#### STUDY TEXT:
Sustainable forestry

Examples of well planned clearcuts in the Canadian Rockies taken from Green Spirit: Trees are the Answer
Examples of well planned clearcuts in the Canadian Rockies taken from Green Spirit: Trees are the Answer

Sustainable forestry - often relates to natural cover and forest where seed trees are left for natural regeneration. There is often powerful argument as to what is truly sustainable.

The other aspect is that usually the question of sustainability is the looking in a very narrow sense at just the timber resource - the complex ecology of the forest and its systems is usually ignored. The sensitive ecosystems are not all about the tall trees but rather the whole mosaic of forest entities.

#### ACTIONS TO TAKE:
**1)** Answer these questions from the sustainable forestry text:
(a) Where are the clearcuts in the examples located?
(b) What is left behind for natural regeneration?
(c) What is usually ignored when sustainability is judged narrowly?
**2)** For each statement, say yes or no to whether it agrees with the sustainable forestry text, and quote the words that decide it.
(a) The clearcut examples are taken from Green Spirit: Trees are the Answer.
(b) People generally agree on what is truly sustainable.
(c) Sensitive forest ecosystems are mainly about the tall trees.
**3)** Carry on writing the sustainable forestry text from the point where it stops.
The material after this point comes from a different source.

#### SOURCE INFORMATION:
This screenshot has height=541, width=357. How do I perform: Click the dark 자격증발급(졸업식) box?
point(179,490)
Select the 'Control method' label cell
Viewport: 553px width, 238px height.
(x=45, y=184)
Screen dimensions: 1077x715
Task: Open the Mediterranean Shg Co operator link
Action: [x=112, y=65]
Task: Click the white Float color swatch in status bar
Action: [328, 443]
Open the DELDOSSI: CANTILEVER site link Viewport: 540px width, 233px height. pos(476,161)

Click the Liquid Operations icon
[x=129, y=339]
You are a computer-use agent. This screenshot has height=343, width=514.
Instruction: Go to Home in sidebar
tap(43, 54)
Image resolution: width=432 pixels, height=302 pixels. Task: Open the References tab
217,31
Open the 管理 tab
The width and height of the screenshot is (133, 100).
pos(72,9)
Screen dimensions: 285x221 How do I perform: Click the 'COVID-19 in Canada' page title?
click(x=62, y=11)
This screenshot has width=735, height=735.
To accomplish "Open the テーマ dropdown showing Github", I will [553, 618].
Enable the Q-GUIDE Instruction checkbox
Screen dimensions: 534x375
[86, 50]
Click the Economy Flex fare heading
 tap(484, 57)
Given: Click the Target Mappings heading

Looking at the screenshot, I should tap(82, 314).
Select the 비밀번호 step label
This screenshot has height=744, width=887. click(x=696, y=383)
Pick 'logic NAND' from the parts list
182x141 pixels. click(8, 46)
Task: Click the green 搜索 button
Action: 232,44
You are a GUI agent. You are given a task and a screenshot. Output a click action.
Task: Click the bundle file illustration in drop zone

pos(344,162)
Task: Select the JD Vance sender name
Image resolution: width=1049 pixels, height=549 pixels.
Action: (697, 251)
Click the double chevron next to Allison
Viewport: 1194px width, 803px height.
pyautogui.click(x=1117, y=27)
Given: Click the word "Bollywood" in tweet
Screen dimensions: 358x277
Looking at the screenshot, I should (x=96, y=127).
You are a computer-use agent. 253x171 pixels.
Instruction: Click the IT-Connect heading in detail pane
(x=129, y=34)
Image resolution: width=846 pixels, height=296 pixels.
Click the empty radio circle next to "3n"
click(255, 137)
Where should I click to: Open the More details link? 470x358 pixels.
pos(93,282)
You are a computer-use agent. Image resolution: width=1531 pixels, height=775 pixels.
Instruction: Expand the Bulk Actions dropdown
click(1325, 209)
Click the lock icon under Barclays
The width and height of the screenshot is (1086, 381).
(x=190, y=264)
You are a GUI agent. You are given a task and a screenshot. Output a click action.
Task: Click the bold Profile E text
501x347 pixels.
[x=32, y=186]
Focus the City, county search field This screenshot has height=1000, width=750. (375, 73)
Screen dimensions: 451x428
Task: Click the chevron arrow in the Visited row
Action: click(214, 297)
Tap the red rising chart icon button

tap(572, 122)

#### TASK RESPONSES:
**1)**
(a) The Canadian Rockies.
(b) Seed trees.
(c) The complex ecology of the forest and its systems.

**2)**
(a) Yes: "Examples of well planned clearcuts in the Canadian Rockies taken from Green Spirit: Trees are the Answer"
(b) No: "There is often powerful argument as to what is truly sustainable."
(c) No: "The sensitive ecosystems are not all about the tall trees but rather the whole mosaic of forest entities."

**3)**
Clear cutting is not a very sustainable way of forest management. Single tree management and other close to nature methods are truly sustainable ways. The basic of sustainable forestry is that you yield the amount of timber the forest as an ecosystem with a natural structure of both small and tall trees can bare, without degradation. In most situations this means you can yield about 25 to 35% of the standing stock. It is wise to look at the potential natural vegetation and at annual growth and of course the basal area, combined with the amount of trees per unit. Some foresters believe that in boreal situations clear cutting imitates natural forest fire and other dynamics. Recent research has proved though that these fires did not occur that often and that the end result of fire or other natural dynamics are not comparable with the end result of clear cutting. In boreal forest and other forests, clear cutting and intensive silviculture are the main reasons for biodiversity problems. Clear cutting is a lazy and ignorant way of forestry, not based on forest dynamics, but on short term profit. Also wood quality is significantly lower in intensive silviculture compared to continuous cover forest management.

Old Growth Forests

Solving sustainable forestry problems requires untouched old growth reserves. If sustainable forestry is an experiment, reserves are the control of that experiment. By comparing a management regime to a close to natural setting, we can better devise schemes for optimal growth. Aside from being a good standard to compare our commercial forests to, old growth forests are a good seed source. The two-hundred year old trees in old growth forests are not representative of all the trees two hundred years ago- they are actually the most resilient trees of their time. The old trees are the trees that made it, while others did not- those trees are more disease resistant, fire resistant and fit than any other.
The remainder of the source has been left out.